The new policy poses a threat to the health and lives and property of others, irrespective of race, nationality, religion, caste, sexual orientation, gender, identity and immigration status according to foreign news agencies.
Advertising has been prohibited. Advertising and advertising focused on racial discrimination towards immigrants or refugees were also banned. Those new restrictions, however, will not apply to non-advertising posts.
Earlier this week, a number of European and American companies announced that they would not be advertising on the site, citing concerns about Facebook’s performance in cracking down on hateful content. Yesterday, Verizon, the largest U.S. telecommunications operator, and Unilever, the international consumer goods company, also announced that they would not be running Facebook ads this year.
After the murder of black man George Floyd in police custody, civil rights activists and organizations in the United States have initiated a “Stop Hat for Profit” movement. I’ve specifically targeted Facebook.
Campaigning groups named “Color of Change” and the “National Association for the Advancement of Colored People” have argued that Facebook is “racist, inciting violence and obviously false news.”
The campaign called on Facebook advertising firms to boycott the platform to reform anti-hate policies on Facebook.

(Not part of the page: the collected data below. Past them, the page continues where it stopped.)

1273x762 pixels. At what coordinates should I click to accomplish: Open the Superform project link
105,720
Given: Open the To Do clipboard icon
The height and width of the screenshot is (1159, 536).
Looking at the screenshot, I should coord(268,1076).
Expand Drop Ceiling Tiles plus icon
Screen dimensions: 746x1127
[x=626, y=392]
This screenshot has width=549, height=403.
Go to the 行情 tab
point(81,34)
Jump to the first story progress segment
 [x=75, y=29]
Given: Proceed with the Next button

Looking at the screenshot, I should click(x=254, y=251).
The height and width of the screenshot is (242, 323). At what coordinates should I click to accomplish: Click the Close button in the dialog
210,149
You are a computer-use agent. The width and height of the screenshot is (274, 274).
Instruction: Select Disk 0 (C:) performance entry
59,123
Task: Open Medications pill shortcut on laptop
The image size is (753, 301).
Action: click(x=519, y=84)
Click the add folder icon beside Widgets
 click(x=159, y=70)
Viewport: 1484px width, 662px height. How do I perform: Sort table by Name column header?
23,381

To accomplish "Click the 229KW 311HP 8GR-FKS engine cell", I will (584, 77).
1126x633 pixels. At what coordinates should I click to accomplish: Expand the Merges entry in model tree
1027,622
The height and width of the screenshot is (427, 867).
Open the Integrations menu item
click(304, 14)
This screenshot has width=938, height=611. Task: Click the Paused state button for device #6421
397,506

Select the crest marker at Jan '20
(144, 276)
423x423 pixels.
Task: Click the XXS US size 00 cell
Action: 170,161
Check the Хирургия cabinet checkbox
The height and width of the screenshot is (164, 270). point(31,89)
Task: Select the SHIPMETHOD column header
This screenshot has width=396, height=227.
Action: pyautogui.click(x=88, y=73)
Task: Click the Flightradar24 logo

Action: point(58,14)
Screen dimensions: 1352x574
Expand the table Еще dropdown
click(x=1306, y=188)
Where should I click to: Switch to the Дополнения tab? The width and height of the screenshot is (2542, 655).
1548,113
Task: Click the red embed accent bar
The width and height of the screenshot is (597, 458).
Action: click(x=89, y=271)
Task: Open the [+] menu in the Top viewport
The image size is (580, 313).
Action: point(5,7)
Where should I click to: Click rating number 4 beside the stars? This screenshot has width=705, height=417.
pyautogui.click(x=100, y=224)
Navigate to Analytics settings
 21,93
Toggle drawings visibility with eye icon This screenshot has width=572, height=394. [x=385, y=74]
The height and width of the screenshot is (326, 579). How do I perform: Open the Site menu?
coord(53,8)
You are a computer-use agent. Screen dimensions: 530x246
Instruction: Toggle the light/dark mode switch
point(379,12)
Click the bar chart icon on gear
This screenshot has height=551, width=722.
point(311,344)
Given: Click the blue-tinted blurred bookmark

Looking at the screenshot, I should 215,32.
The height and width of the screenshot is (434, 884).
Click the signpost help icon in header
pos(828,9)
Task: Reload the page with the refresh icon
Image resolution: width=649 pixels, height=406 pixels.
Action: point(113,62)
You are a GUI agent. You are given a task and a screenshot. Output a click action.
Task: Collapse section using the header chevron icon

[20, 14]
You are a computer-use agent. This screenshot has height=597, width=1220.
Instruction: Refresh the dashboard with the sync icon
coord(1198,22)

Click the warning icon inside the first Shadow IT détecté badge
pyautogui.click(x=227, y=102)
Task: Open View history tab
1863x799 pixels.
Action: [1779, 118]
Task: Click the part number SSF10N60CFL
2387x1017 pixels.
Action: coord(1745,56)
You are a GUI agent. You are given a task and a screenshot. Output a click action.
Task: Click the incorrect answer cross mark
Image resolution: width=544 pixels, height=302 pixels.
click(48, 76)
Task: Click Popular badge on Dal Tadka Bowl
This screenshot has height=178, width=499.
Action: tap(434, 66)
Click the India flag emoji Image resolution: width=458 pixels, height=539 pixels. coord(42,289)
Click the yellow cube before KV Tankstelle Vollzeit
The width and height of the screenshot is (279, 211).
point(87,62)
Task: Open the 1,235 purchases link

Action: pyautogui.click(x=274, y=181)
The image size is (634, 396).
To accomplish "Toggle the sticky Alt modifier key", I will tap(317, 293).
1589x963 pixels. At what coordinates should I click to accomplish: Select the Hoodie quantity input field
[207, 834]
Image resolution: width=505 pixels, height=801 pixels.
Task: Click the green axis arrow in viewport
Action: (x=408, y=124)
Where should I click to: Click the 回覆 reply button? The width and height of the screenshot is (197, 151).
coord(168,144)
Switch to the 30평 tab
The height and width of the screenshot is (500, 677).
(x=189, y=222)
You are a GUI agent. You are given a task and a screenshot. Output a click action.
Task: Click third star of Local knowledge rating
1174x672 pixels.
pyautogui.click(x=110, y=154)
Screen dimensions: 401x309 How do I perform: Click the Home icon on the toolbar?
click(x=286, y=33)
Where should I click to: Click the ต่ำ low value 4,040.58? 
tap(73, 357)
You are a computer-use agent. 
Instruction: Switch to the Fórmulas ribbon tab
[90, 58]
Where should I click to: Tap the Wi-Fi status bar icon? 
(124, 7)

More than 90 businesses have announced that they would not advertise on Facebook as a result of the campaign.
Mark Zuckerberg, Facebook’s founder and chairman, defended his company’s policies against hate content on Friday, saying that Facebook was 86 per cent hateful last year, according to a report released by the European Commission this month Deleted Content.
Zuckerberg said Facebook and other social media sites under it will tighten their policies in light of “changing realities in their world.” Facebook would delete advertisement that discriminates on the basis of race or immigration status.
Zuckerberg acknowledged that the ban would apply only to advertising, but also made it clear that the policy would not apply to posts on social media that “potentially” promote consumer hate. Yes, but “problem” must be labeled as such objectionable material.